— Problem details —
At the line containing "The image size is (644, 319).", start repeating the entries exactly, and continue through the last line.
====== Supplied information ======
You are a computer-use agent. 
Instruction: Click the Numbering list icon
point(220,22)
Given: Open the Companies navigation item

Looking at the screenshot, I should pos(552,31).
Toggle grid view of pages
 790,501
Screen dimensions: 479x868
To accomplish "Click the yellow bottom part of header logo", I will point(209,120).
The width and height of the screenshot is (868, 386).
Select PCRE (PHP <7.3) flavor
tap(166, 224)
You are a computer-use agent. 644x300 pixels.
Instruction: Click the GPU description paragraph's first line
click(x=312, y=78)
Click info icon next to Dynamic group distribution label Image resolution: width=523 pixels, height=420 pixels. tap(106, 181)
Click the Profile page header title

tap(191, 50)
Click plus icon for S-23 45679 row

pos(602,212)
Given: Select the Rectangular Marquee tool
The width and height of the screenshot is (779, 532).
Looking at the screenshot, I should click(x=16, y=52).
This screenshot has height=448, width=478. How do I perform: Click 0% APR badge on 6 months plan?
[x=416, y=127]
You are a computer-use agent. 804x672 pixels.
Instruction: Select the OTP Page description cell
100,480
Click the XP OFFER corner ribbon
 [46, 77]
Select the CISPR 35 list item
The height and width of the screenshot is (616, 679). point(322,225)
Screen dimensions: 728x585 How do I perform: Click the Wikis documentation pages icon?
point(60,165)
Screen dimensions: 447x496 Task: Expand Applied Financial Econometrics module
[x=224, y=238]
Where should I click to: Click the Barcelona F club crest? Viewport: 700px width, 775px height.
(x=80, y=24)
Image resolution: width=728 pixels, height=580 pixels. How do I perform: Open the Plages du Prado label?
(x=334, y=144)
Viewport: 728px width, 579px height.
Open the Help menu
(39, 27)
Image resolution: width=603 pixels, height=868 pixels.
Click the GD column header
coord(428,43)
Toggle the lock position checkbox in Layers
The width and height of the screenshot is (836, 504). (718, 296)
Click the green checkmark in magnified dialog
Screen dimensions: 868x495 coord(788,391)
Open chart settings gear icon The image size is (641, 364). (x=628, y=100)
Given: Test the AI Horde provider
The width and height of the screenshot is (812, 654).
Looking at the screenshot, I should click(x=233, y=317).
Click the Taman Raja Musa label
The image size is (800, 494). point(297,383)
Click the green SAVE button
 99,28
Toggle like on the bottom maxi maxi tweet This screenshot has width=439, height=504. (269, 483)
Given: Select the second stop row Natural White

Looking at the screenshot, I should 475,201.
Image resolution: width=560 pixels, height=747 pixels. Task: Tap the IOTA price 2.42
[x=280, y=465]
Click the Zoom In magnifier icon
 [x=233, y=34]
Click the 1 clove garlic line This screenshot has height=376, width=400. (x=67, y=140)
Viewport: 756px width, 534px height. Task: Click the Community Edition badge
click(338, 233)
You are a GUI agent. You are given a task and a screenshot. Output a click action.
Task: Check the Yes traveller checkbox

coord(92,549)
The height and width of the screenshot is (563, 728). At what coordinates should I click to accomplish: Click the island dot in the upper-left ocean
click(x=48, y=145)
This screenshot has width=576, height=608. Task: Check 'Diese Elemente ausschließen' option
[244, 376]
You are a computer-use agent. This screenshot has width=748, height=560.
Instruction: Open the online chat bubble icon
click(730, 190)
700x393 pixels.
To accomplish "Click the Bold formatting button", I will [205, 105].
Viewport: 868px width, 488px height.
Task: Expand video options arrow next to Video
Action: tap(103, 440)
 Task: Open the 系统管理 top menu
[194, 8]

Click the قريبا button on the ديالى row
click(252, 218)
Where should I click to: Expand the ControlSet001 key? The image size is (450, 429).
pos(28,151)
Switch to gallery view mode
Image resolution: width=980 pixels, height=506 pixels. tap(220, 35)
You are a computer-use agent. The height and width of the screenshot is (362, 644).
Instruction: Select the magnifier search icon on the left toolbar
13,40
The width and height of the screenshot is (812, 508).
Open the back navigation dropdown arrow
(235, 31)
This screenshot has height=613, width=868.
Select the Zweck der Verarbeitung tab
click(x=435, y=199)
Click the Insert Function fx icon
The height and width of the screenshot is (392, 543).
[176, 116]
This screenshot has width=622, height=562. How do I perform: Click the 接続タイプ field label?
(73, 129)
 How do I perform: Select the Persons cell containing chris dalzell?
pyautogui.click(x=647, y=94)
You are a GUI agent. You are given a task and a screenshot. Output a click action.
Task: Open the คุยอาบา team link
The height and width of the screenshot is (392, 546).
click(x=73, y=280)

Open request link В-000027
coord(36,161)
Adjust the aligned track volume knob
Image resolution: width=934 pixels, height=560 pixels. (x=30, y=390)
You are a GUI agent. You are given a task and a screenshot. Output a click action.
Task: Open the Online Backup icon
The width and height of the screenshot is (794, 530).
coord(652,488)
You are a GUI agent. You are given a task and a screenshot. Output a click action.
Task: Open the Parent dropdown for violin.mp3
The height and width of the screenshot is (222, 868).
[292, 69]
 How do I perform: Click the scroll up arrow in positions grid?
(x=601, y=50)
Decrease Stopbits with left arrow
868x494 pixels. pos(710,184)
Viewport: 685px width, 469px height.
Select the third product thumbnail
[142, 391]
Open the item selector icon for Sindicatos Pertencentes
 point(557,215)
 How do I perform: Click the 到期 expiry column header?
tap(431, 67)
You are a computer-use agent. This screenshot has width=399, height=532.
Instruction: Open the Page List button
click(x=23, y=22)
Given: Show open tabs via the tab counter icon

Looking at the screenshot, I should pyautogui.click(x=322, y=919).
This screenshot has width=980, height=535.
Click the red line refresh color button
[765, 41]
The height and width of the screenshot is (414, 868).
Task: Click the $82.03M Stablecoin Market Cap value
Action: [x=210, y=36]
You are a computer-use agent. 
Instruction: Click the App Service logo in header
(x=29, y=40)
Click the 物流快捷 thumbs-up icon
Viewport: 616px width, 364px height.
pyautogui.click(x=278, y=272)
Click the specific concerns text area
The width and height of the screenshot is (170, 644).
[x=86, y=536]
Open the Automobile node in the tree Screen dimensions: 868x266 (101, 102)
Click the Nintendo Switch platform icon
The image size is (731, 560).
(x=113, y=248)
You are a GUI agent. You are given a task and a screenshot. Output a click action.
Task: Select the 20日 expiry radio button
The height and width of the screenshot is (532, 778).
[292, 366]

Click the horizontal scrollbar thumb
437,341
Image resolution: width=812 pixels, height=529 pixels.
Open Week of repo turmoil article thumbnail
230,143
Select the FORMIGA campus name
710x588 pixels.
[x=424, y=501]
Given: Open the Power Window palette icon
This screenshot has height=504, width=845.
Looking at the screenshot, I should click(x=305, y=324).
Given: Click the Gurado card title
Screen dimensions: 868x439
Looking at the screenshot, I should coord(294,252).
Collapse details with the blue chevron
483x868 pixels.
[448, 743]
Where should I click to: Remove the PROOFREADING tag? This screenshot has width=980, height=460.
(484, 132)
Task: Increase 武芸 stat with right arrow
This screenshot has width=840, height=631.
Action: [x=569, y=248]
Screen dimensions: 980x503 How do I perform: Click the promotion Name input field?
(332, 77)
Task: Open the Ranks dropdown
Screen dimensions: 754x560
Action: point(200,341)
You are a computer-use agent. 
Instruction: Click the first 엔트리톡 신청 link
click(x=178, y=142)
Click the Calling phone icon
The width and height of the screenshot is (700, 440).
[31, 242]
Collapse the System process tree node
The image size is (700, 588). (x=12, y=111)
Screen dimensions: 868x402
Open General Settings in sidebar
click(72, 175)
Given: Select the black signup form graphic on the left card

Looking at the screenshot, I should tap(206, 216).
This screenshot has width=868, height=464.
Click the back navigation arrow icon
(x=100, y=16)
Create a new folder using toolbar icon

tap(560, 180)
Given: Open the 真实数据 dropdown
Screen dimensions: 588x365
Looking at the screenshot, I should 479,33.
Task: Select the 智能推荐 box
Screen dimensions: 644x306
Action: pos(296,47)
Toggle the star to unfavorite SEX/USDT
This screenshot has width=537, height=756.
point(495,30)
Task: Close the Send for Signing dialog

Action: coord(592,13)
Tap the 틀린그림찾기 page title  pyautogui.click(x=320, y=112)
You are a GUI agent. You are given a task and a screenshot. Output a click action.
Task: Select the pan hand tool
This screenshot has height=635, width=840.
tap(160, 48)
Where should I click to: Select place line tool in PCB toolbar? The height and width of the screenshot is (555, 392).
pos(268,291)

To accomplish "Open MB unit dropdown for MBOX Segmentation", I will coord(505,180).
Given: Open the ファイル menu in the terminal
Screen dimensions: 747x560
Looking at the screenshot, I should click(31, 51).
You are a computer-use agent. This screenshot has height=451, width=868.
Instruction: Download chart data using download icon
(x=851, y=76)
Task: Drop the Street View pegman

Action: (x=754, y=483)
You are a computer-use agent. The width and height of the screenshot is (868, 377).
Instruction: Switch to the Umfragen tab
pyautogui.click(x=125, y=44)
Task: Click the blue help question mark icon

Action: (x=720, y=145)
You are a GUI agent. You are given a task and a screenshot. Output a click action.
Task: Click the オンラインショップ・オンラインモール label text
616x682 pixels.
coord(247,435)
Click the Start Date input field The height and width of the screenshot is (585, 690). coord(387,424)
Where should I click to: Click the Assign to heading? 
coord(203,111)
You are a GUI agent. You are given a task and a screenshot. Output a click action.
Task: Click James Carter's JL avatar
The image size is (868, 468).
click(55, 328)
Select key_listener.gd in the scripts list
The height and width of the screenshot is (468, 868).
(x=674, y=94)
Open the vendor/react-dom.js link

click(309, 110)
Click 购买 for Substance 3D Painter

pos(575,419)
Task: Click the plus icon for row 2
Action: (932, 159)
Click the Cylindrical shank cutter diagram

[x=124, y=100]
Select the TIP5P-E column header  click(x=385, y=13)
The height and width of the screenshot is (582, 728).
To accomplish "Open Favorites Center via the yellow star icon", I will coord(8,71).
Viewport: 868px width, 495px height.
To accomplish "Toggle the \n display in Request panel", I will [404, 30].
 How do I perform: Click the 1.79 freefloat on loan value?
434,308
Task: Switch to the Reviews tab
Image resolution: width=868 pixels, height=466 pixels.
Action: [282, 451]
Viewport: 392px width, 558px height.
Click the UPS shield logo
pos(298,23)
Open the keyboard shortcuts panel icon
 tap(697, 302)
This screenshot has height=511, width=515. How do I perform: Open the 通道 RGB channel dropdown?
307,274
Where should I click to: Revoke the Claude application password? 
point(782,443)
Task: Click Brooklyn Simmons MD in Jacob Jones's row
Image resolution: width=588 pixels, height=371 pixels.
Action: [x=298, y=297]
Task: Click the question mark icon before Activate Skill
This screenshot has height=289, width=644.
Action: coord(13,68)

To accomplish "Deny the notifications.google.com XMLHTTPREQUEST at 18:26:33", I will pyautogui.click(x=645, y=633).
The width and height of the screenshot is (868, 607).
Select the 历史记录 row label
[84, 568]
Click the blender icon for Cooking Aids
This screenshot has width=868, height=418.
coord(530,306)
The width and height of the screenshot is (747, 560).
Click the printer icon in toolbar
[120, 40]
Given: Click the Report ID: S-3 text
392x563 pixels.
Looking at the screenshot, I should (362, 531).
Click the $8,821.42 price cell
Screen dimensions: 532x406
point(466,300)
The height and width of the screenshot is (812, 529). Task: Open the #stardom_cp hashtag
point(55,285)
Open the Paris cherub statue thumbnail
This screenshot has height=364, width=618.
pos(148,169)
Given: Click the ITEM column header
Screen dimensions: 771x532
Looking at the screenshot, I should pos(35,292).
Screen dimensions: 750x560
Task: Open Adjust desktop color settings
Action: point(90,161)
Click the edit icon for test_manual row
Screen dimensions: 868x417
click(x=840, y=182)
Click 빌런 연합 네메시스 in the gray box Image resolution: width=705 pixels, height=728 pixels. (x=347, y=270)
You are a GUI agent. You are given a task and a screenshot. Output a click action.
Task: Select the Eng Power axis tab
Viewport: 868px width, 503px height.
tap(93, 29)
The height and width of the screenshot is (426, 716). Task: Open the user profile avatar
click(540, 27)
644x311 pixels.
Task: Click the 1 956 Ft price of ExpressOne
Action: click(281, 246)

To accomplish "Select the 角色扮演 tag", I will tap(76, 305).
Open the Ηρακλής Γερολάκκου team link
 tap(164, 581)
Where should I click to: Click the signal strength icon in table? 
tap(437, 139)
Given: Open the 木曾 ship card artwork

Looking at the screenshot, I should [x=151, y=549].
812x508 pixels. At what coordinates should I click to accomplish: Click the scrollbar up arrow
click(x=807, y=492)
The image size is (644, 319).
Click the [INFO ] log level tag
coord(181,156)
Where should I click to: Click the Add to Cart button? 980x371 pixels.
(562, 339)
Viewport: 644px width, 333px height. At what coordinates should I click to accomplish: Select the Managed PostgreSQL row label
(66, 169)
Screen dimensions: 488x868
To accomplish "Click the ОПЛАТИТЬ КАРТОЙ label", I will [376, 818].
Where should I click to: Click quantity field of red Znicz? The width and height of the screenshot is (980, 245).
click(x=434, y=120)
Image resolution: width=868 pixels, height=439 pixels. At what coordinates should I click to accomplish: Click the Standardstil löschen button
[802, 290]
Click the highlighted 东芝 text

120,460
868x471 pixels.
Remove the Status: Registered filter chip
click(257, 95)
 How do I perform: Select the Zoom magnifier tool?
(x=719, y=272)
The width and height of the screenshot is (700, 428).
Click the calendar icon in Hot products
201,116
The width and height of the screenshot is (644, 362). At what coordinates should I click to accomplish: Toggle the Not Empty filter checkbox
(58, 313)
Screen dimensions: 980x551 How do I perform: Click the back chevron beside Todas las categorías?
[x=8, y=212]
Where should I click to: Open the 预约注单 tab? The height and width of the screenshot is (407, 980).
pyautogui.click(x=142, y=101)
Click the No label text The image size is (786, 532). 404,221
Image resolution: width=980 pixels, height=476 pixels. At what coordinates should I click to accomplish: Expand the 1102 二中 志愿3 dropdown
======
— Answer to this problem —
The image size is (644, 319).
Click the [INFO ] log level tag
coord(181,156)
Where should I click to: Click the Add to Cart button? 980x371 pixels.
(562, 339)
Viewport: 644px width, 333px height. At what coordinates should I click to accomplish: Select the Managed PostgreSQL row label
(66, 169)
Screen dimensions: 488x868
To accomplish "Click the ОПЛАТИТЬ КАРТОЙ label", I will [376, 818].
Where should I click to: Click quantity field of red Znicz? The width and height of the screenshot is (980, 245).
click(x=434, y=120)
Image resolution: width=868 pixels, height=439 pixels. At what coordinates should I click to accomplish: Click the Standardstil löschen button
[802, 290]
Click the highlighted 东芝 text

120,460
868x471 pixels.
Remove the Status: Registered filter chip
click(257, 95)
 How do I perform: Select the Zoom magnifier tool?
(x=719, y=272)
The width and height of the screenshot is (700, 428).
Click the calendar icon in Hot products
201,116
The width and height of the screenshot is (644, 362). At what coordinates should I click to accomplish: Toggle the Not Empty filter checkbox
(58, 313)
Screen dimensions: 980x551 How do I perform: Click the back chevron beside Todas las categorías?
[x=8, y=212]
Where should I click to: Open the 预约注单 tab? The height and width of the screenshot is (407, 980).
pyautogui.click(x=142, y=101)
Click the No label text The image size is (786, 532). 404,221
Image resolution: width=980 pixels, height=476 pixels. At what coordinates should I click to accomplish: Expand the 1102 二中 志愿3 dropdown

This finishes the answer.